Ces confréries artisanales, initialement fondées pour développer la piété et entretenir les vertus chrétiennes de charité et de solidarité entre les membres d’une même profession, ne sauraient, au demeurant, être considérées comme des structures purement religieuses : leurs préoccupations s’étendent en effet aussi à la sphère civile, dans la mesure où les pouvoirs publics ne tardent pas à se décharger sur ces associations professionnelles du contrôle de base de l’activité économique et de la police de détail des métiers, ce qui s’accompagne logiquement de la reconnaissance d’un monopole d’exercice de la profession au profit des seuls membres. A partir du XVIème siècle, le Droit s’efforce d’ailleurs de démêler quelque peu les deux sphères d’activité des différentes associations, en dissociant ce qui continue à relever de la Confrérie (c’est-à-dire, les manifestations à caractère religieux), de ce qui devient de la compétence de la Jurande, terme utilisé par les juristes de l’Ancien Régime en lieu et place de Corporation, mot qui n’entre dans la pratique que tardivement, au milieu de XVIIIème siècle

Jusqu’à la veille de la Révolution, à l'instar de la plupart des autres communautés de métier de la ville, la corporation des cordonniers morlaisiens, bien que constituant officiellement une Jurande reconnue comme telle par les pouvoirs publics, continuera à s’intituler elle-même : "Confrairie de Saint Crépin et Crépinien des Maîtres cordonniers de la ville et fauxbourg de Morlaix". C'est toutefois dans le domaine des titres portés par les dirigeants corporatifs " civils " que la confusion terminologique est la plus frappante, puisque les trois principaux d'entre eux persévèrent, en plein "siècle des Lumières", dans le port des dénominations médiévales surannées de "Père Abbé", "Premier fils Abbé" et "Second fils Abbé".

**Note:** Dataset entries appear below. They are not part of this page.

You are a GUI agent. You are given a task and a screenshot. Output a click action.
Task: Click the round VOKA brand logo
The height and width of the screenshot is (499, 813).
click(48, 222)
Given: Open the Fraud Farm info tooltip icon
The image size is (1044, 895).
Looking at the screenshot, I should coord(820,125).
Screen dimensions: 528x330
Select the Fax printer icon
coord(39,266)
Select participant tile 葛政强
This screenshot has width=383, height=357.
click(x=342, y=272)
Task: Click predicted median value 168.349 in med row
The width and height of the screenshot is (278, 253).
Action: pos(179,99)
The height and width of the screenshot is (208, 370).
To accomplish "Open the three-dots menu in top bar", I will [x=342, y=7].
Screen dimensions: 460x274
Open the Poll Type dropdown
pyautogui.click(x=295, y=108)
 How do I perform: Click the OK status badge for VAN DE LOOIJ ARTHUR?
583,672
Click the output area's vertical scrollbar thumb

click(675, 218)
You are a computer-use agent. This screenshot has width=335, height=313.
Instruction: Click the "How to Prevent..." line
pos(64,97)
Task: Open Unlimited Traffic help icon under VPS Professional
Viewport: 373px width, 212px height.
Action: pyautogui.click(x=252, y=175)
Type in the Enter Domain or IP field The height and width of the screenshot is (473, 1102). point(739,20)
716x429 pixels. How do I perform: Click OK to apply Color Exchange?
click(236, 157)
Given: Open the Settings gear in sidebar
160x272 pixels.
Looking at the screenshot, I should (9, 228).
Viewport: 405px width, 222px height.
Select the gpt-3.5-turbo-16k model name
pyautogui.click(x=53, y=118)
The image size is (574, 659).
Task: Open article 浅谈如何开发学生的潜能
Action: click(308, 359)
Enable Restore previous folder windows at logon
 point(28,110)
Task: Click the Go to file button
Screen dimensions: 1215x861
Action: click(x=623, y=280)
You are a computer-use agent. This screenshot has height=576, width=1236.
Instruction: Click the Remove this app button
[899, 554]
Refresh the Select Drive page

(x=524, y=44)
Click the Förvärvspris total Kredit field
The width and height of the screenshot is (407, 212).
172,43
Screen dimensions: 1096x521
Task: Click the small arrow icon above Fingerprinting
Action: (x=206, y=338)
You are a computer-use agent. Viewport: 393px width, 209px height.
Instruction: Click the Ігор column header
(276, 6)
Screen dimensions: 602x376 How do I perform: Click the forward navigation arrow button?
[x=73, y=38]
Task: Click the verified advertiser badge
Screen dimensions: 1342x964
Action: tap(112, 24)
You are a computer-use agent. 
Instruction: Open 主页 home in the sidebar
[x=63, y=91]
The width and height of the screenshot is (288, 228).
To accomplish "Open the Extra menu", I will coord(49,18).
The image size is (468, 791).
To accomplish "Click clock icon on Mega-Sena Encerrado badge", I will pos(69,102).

 C'est en mai 1598 que, profitant de la venue en Bretagne d'Henry IV, les maîtres cordonniers de Morlaix obtiennent du pouvoir royal la reconnaissance officielle de leur confrérie professionnelle, placée sous le patronage de saint Crépin et saint Crépinien. Ils se dotent à cette occasion de statuts détaillés, prenant fidèlement pour modèle la Charte médiévale des cordonniers rennais. Le métier devient ainsi une véritable corporation ou jurande, au plein sens juridique du terme, bien que les cordonniers de Morlaix continuent, jusqu'à la fin de l'Ancien Régime, à faire exclusivement usage de l'expression Confrérie, en dépit du fait que le domaine d'activité de leur organisation dépasse de beaucoup celui d'une simple association de piété. Au dix-huitième siècle, la profession comprend plus d'une soixantaine de maîtres et fonctionne d'une façon régulière, assez représentative de la grande majorité des communautés de métier bretonnes. "

 

 

                             st-matthieu-vierge-ouvrante 6190c

 

 

      Vierge à l'Enfant.

                      st-matthieu-vierge-ouvrante 6195c

 

Sources et liens :

 — Peyron, "Notre-Dame–du-Mur et la Confrérie de la Trinité de 

Morlaix", Bulletin de la Société Archéologique du Finistère, t. 22, Quimper, 1895, p. 239-266

— J.M. Abgrall, Notice sur la statue de Notre-Dame-du-Mur à Morlaix, impr. de Kerangal, 1899.

— Le 6° centenaire de Notre-Dame du Mur suivi du Panégyrique de Notre-Dame du Mur et d'une lettre de Mgr. Valleau Eugène Pénel ; Chanoine Brettes ; Mgr. Valleau 47 p. Morlaix: A. Le Goaziou, [s. d.

— Thierry Hamon, La corporation des cordonniers à Morlaix, 1598-1791, Mémoire de la Société d'Histoire et d'Archéologie de Bretagne, Rennes, 2002, t.80, pp.53-147, en ligne.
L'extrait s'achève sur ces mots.